= Beginning of Section =

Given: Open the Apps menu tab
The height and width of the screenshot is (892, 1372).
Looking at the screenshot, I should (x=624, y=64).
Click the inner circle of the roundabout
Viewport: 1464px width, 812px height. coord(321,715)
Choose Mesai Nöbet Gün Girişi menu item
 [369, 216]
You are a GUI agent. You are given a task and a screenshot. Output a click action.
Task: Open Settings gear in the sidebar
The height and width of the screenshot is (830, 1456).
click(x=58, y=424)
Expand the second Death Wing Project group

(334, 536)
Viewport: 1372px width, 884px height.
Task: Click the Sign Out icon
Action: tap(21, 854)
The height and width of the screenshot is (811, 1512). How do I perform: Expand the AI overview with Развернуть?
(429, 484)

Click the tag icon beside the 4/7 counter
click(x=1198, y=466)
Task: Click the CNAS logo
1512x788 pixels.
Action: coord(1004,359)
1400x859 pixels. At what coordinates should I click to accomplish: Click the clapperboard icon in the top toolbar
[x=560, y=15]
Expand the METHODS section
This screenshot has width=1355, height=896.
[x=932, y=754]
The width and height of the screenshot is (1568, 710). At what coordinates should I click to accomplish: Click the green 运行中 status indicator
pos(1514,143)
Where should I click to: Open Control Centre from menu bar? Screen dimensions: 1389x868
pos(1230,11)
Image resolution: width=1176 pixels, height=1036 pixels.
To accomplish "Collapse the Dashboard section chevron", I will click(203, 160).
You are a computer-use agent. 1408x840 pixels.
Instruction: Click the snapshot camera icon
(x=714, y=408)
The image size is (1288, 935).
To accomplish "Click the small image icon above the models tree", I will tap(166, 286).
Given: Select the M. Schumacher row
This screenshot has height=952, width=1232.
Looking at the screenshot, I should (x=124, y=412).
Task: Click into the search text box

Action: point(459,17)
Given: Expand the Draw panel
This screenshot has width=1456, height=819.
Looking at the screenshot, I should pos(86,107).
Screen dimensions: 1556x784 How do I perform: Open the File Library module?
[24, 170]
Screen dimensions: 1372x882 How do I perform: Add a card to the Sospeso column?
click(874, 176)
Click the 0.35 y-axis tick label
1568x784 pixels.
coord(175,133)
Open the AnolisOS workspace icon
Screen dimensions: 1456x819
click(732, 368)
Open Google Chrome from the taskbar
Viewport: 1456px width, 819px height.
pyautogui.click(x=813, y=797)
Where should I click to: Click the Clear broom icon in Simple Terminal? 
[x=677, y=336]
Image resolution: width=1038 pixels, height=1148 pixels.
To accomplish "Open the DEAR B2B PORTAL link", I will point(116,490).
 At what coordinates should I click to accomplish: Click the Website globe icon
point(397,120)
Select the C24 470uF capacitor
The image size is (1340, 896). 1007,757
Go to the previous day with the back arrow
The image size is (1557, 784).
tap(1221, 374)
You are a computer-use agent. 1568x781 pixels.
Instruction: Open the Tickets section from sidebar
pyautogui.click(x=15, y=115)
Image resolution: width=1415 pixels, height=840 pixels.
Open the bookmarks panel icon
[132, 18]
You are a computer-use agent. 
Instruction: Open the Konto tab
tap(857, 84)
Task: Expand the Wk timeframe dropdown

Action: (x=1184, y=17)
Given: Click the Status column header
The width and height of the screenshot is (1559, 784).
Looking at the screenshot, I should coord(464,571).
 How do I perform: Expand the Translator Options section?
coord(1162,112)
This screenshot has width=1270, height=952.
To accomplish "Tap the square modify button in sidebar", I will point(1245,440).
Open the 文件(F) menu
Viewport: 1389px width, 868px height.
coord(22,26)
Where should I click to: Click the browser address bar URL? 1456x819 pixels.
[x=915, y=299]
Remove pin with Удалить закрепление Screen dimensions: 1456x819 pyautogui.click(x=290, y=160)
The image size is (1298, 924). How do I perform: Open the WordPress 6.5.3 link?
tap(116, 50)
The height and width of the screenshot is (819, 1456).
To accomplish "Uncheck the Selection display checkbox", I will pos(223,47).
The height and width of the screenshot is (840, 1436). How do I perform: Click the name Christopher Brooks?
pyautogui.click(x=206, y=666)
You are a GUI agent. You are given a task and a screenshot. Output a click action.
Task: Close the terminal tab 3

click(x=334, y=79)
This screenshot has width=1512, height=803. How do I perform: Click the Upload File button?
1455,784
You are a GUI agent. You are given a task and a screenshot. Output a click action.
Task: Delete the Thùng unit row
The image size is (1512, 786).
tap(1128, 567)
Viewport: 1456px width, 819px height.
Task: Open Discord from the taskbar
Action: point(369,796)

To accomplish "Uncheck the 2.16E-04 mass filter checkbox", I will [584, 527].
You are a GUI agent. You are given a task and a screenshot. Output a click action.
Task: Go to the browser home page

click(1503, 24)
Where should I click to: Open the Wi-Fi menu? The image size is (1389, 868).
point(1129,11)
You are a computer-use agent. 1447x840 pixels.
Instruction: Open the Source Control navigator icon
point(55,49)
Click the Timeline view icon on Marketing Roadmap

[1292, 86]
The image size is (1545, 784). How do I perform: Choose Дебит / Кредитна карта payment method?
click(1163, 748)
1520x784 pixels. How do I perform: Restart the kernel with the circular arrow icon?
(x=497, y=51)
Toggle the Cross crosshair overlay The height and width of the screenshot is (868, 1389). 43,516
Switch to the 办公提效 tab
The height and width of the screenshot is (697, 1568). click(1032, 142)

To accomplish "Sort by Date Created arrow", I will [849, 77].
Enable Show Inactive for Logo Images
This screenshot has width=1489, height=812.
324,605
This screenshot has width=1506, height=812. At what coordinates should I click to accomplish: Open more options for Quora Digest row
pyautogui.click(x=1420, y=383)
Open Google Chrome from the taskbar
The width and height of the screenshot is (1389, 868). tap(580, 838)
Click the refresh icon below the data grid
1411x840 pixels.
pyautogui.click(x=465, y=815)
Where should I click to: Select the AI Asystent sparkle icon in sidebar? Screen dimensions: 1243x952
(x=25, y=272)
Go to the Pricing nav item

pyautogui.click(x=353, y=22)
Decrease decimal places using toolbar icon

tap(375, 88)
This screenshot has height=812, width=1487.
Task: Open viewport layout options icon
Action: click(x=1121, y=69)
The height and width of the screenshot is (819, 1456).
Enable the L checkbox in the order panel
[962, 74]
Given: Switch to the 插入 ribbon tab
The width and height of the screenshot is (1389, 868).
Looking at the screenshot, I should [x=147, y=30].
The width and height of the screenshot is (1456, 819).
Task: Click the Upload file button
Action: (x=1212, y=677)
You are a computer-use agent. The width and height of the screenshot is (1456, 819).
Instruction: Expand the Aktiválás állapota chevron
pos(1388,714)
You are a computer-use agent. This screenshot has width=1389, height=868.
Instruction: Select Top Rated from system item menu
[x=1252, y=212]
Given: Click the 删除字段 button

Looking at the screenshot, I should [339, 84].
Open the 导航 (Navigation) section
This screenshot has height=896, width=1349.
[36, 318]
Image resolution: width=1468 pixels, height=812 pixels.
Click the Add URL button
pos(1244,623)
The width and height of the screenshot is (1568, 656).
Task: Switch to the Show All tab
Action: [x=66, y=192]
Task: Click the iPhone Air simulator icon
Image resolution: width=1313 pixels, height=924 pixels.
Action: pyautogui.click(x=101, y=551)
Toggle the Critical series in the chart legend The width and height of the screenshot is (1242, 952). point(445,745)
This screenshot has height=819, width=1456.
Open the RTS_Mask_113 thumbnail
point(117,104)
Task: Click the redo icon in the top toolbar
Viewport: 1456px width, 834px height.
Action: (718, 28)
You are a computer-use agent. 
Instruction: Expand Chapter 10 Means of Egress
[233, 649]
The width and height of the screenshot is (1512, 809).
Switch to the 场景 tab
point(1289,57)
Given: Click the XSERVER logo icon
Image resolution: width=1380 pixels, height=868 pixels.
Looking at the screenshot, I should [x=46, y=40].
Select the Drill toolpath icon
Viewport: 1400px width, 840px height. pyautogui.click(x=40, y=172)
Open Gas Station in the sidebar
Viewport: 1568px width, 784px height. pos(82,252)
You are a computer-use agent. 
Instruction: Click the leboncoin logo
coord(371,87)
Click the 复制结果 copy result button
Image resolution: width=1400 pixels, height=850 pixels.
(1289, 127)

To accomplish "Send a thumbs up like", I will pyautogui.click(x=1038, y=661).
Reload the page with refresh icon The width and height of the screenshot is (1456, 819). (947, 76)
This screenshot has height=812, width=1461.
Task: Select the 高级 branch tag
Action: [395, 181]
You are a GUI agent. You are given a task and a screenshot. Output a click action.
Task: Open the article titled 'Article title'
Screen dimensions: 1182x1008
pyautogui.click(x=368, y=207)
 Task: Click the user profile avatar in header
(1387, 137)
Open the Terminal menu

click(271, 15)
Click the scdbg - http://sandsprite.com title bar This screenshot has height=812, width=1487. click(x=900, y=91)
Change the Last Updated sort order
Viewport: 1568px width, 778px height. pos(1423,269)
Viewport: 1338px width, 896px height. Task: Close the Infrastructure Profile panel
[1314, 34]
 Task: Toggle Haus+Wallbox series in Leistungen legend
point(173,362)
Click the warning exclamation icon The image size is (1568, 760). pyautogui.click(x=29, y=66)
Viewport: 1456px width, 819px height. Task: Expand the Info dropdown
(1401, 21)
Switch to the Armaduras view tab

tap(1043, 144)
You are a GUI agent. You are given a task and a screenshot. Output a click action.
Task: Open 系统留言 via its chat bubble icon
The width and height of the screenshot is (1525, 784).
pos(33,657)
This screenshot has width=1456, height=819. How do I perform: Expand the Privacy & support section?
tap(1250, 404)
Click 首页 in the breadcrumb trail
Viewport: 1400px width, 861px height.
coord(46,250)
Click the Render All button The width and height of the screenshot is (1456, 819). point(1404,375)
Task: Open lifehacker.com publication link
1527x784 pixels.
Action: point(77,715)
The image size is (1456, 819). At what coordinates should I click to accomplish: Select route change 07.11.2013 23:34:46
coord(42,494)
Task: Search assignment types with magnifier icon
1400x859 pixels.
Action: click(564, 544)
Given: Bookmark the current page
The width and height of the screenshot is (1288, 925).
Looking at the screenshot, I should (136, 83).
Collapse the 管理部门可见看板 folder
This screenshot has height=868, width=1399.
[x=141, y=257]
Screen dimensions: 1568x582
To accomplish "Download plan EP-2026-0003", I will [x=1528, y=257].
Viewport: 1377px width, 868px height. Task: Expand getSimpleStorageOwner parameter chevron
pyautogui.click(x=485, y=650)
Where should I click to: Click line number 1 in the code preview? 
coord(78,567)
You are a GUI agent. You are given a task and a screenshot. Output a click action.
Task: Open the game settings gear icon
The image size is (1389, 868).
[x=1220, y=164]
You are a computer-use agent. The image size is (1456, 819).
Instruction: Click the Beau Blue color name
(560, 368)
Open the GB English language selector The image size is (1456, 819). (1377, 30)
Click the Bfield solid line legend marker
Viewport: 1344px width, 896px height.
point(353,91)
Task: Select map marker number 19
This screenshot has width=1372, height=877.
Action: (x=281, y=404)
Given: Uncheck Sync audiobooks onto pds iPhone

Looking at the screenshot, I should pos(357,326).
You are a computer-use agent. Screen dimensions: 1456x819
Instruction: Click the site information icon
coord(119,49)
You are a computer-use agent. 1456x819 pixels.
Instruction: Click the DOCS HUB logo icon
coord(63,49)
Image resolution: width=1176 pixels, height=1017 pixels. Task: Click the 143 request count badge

= End of Section =

Required work> Your reply should hold every line from the data that contains "computer", copied in full.

Solution for this problem>
You are a computer-use agent. 1408x840 pixels.
You are a computer-use agent. 1568x781 pixels.
You are a computer-use agent. 
You are a computer-use agent. 1447x840 pixels.
You are a computer-use agent. The width and height of the screenshot is (1456, 819).
You are a computer-use agent. This screenshot has width=1389, height=868.
You are a computer-use agent. 
You are a computer-use agent. 
You are a computer-use agent. The image size is (1456, 819).
You are a computer-use agent. Screen dimensions: 1456x819
You are a computer-use agent. 1456x819 pixels.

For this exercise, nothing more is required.